Il naso di Cyrano: Macbeth

domenica 22 gennaio 2017

Macbeth



Venerdì sera, con la mia amica L., sono andata a teatro.
Era tanto tempo che non ci andavo più, un po’ perché, da quando la Fg ha traslocato dal suo Ab ed è emigrata, mi manca la complice delle nostre scorribande filologiche, un po’ perché ogni anno muoiono tanti veri attori, quelli che, per aver frequentato l’accademia o per aver fatto tanta gavetta nelle compagnie teatrali, sapevano recitare davvero, rimpiazzati da cani che, dopo aver fatto un po’ di cinema o qualche comparsata in tv, si credono attori. Ormai, se non si vuole rimpiangere di aver speso i soldi del biglietto, tranne rarissime eccezioni, si deve scegliere in base all’età: dai Settanta anni in su.
Franco Branciaroli ha giusto Settanta anni, fa teatro da una vita, ha lavorato con Luca Ronconi e Carmelo Bene e, venerdì’ sera, nel Macbeth ha confermato di essere un grande.
La messa in scena mi è piaciuta: la scena, minimalista, richiamava quelle del Globe, una serie di scivoli e parallelepipedi, quattro porte, uno scorrevole, una botola.
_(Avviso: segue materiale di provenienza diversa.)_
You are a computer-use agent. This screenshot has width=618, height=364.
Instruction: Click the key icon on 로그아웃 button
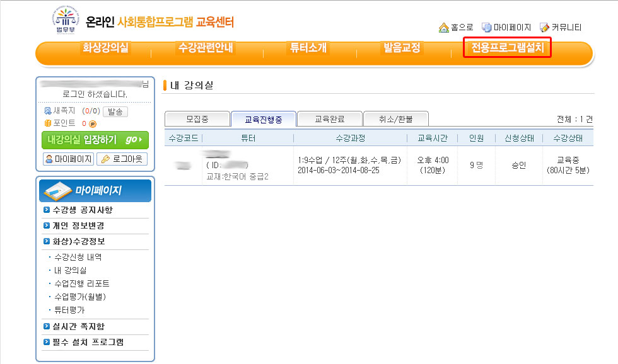(105, 159)
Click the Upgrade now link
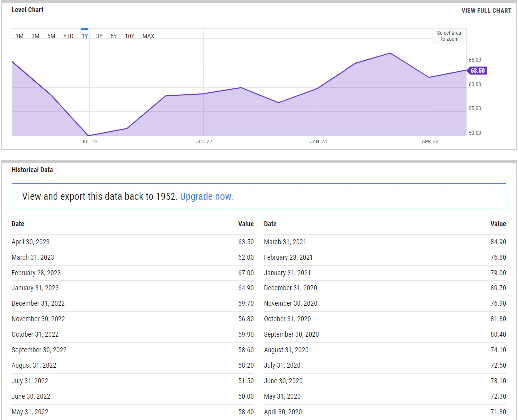This screenshot has width=518, height=420. (206, 196)
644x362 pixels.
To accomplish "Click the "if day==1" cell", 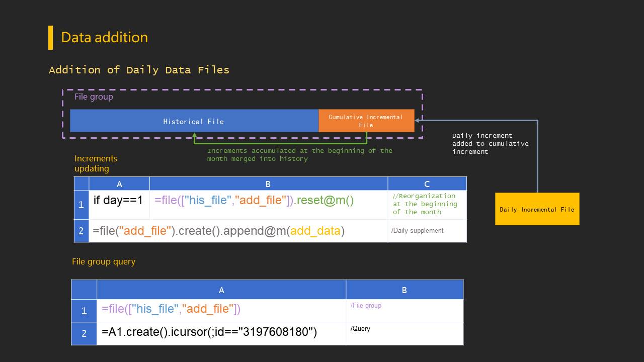I will point(118,200).
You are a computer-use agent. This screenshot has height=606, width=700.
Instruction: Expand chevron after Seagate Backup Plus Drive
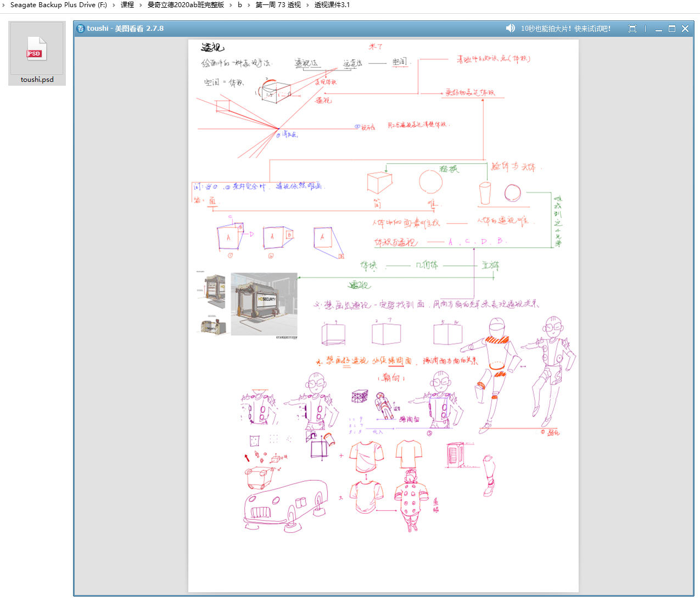coord(114,5)
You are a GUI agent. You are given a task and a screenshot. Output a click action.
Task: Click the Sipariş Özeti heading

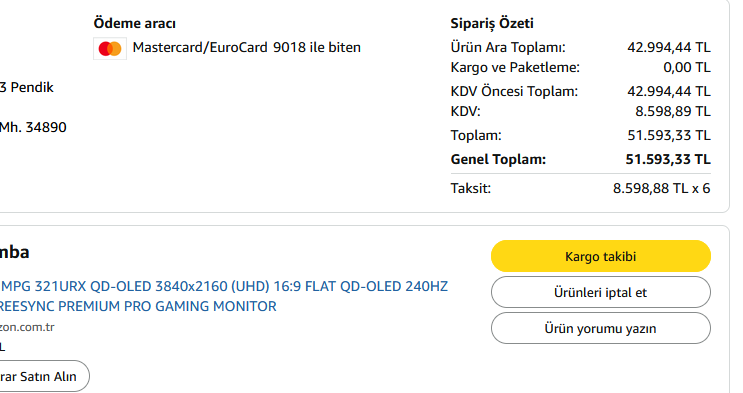(492, 23)
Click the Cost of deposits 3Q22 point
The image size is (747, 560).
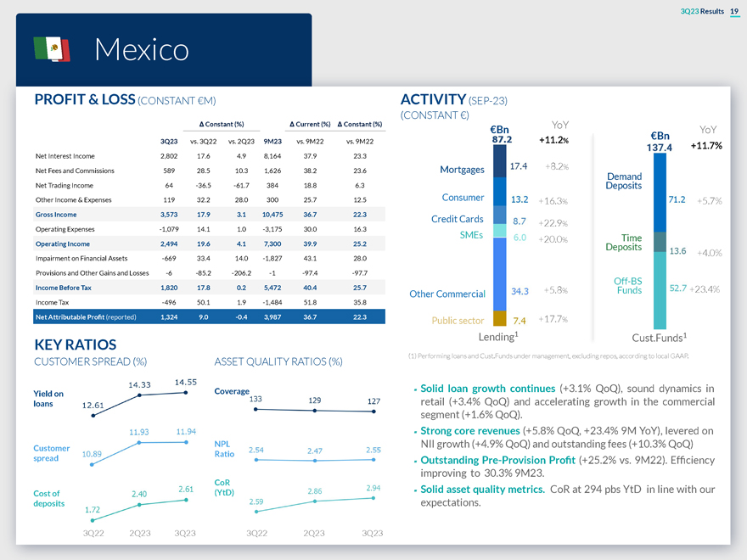tap(93, 520)
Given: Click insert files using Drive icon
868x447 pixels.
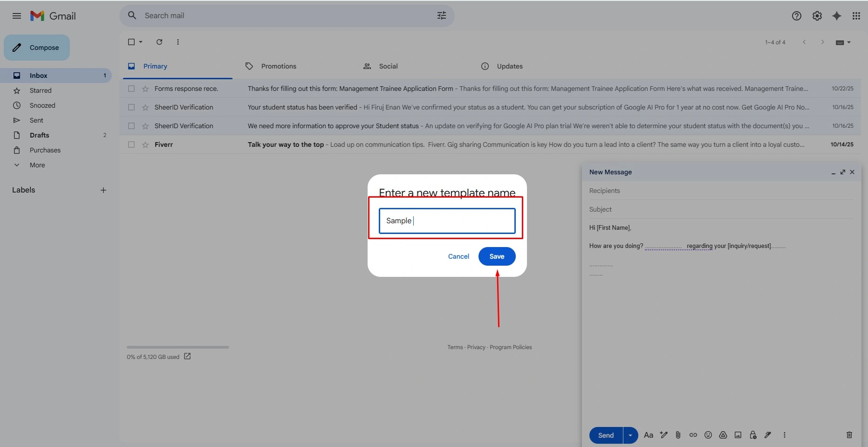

Anche i costumi erano assai evocativi: rossi, bianchi e oro quelli del protagonista e della Lady, grigi, come la scena, quelli degli altri.
Le scene delle sorelle fatali e i due monologhi della regina sono stati lasciati in lingua originale con la bella musicalità del verso shakespeariano, sul fondo veniva proiettata la traduzione che a me non è servita: praticamente li conosco a memoria!
Branciaroli ha interpretato un Macbeth, molto moderno, troppo moderno: un irresoluto, secondo la tradizione certo, ma troppo introspettivo, troppo psicologico, a mio parere, più Amleto che Macbeth; mancava la cattiveria e l’enfasi declamatoria che in genere l’accompagna, che uno si aspetta quando assiste alla “Tragedia scozzese”.
Eppure lo spettacolo mi è piaciuto nonostante o forse proprio per quel senso di incompletezza che mi ha trasmesso, c’era comunque una grandezza nei personaggi del re e della sua lady, una grandezza della malvagità, dell’ambizione, dell’immoralità che caratterizza tanti dei “cattivi” del Teatro e della Letteratura e che, da sempre, affascina lettori e spettatori.